SAN FRANCISCO (Northern California Record) — Longtime Newport Beach attorney William West Seegmiller faces disbarment following an California Supreme Court order in April and allegations of misappropriation and mishandling trust accounts, according to a recent report issued by the State Bar of California and court documents.
The court's disbarment order will be effective May 26, according to a recent announcement on the State Bar of California's website. Seegmiller also was ordered to pay costs.
Seegmiller was admitted to the bar in California on Aug. 21, 1981, according to his profile at the state bar website.
Allegations against Seegmiller stem from dramatic dips in the balance of two client trust accounts in 2017, according to the stipulation filed with the state bar court in January. Both dips were caused by misappropriation and occurred before clients and providers were paid their portions of settlement funds, according to the stipulation.
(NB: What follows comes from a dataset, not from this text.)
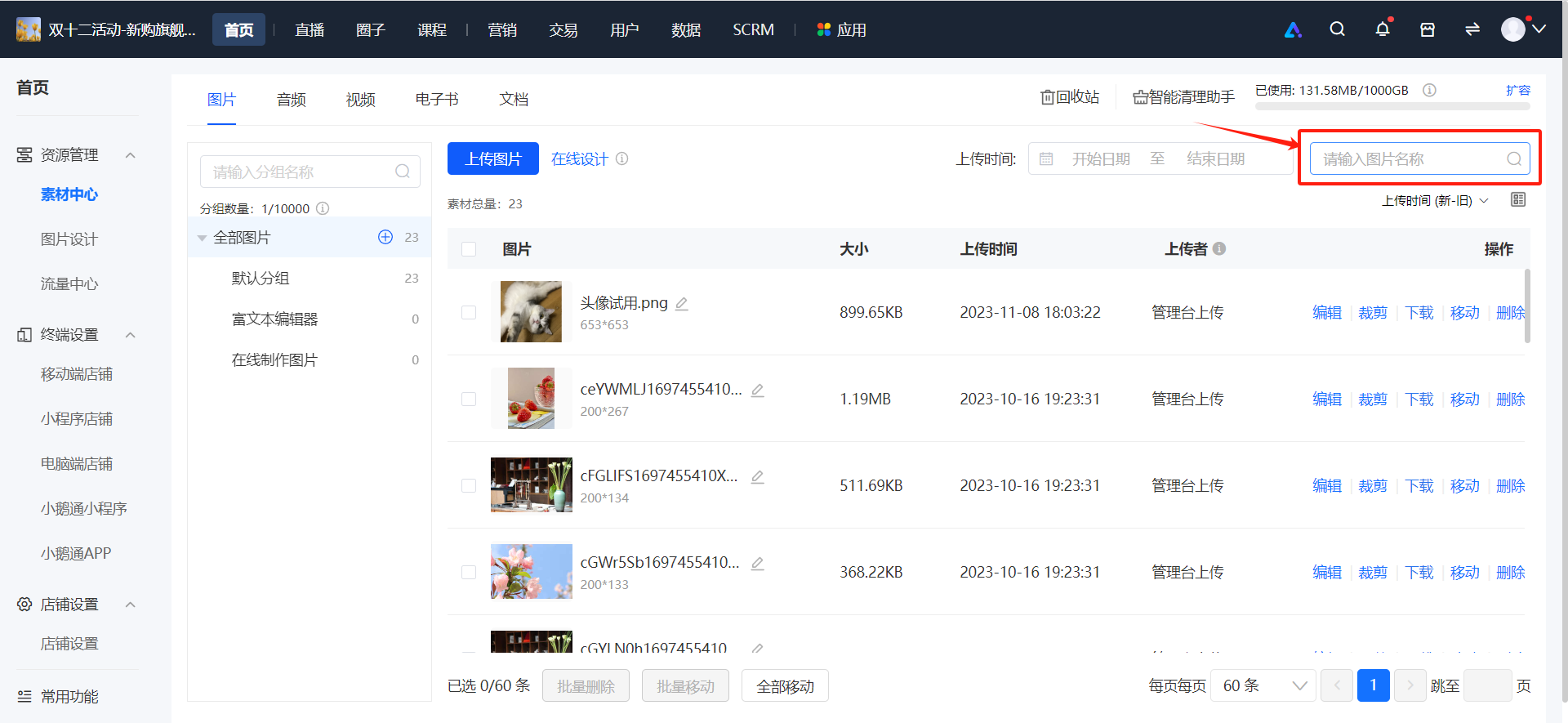Open the store bag icon in the header
Viewport: 1568px width, 723px height.
coord(1428,29)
The misappropriations were a result of Seegmiller's "recklessness in failing to maintain proper client trust accounting records and failing to supervise his staff with respect to their handling of his client trust accounts," the stipulation said.
At the time of his stipulation, Seegmiller faced state bar proceeding over a case filed in December 2015.
"Despite having been on notice of problems with his handling of entrusted funds, [Seegmiller] continued to fail to maintain proper records, supervision and control of his client trust accounts," the stipulation said. "The financial records for [Seegmiller]'s client trust accounts demonstrate that, ultimately, all of the settlement funds in the matters set forth in this stipulation were properly disbursed to clients and the lienholders."
Seegmiller had three prior records of discipline, according to the stipulation. He was publicly reproved in November 2004 after he allegedly allowed chiropractors to pay his legal advertising costs between 1996 and 1998. In that discipline Seegmiller also allegedly accepted representation of five clients in a personal injury matter who had potential conflicts of interests.
In January 2009, Seegmiller was publicly reproved following alleged misconduct in Nevada in which he allegedly allowed a non-attorney to engage in the unauthorized practice of law without his supervision.
In Febuary 2017, Seegmiller received a stayed one-year suspension and two years' probation with 90 days of actual suspension after he allegedly failed to promptly pay a medical bill.